Судья Юлия Шилова свой выбор сделала. Вы тоже уже сделали свой. Не будем лицемерить. В данном случае выбор делается не при подписании решения, а в момент, когда судья не уклонился от рассмотрения дела.

Помните известный набоковский эпиграф?

«Дуб — дерево. Роза — цветок. Олень — животное. Воробей — птица. Россия — наше отечество. Смерть неизбежна» (см. сноску 14).

«Сидеть мне еще 3 года», — добавляю я.

«Пустяки», — шепчет мне бравый солдат с божественным спокойствием.

«А добрые, невинные глаза Швейка продолжали сиять мягкой теплотой, свидетельствуя о полном душевном равновесии: «Все, мол, в порядке, и ничего не случилось, а если что и случилось, то и это в порядке вещей, потому что всегда что-нибудь случается» (см. сноску 15).

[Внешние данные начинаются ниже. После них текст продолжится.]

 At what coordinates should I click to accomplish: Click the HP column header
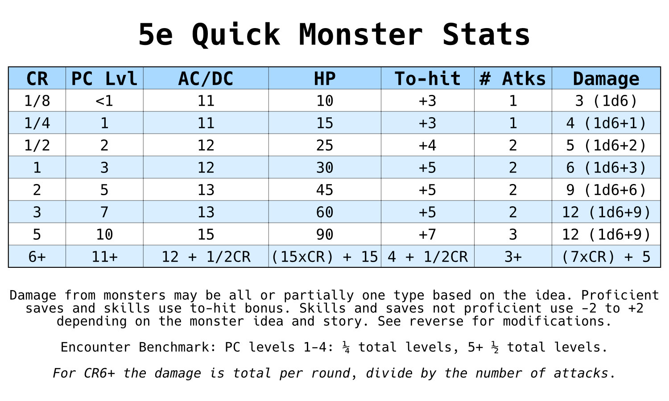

Мой приговор вступает в силу. Я отправляюсь в колонию.

И вот я проскользил полный круг по ободу спирали собственного текста — меня втолкнут в барак, я чиркну, осторожно закурю сигарету и, как вольноопределяющийся Марек, равнодушно скажу: «Я обвиняюсь в том, что поднял восстание».

Невидимый ведущий онтологического батла со вдохом молвит «Раунд!».

Все эти пассажиры не спали. Но в поезде

не нашлось бы ни одного человека,

который в той или иной мере

не разделял их идей. Поезд 

вошел в туннель, и последним,

что они видели, был факел Уайэтта.

А. Рэнд, «Атлант расправил плечи»

P.S.

А вам, уважаемые слушатели и читатели моих «последних слов», я говорю: «До встречи в 2028-м».

  1. Бальзак О. де. Блеск и нищета куртизанок.
  2. Набоков В.В. Дар.
  3. Гашек Я. Похождения бравого солдата Швейка.
  4. Набоков В.В. Дар.
  5. Гашек Я. Похождения бравого солдата Швейка.
  6. Солженицын А.И. Архипелаг ГУЛАГ.
  7. Науменко М. Выстрелы.
  8. Солженицын А.И. Архипелаг ГУЛАГ.
  9. Стендаль. Пармская обитель.
  10. Солженицын А.И. Архипелаг ГУЛАГ.
  11. Brainstorm. Ветер.
  12. Митчелл Д. Облачный атлас (цитата по одноименному кинофильму).
  13. Солженицын А.И. Август Четырнадцатого. Красное колесо. Узел I.
  14. Набоков В.В. Дар.
  15. Гашек Я. Похождения бравого солдата Швейка.

*Внесен в реестр «иностранных агентов».

**Признано экстремистским движением, деятельность которого в РФ запрещена.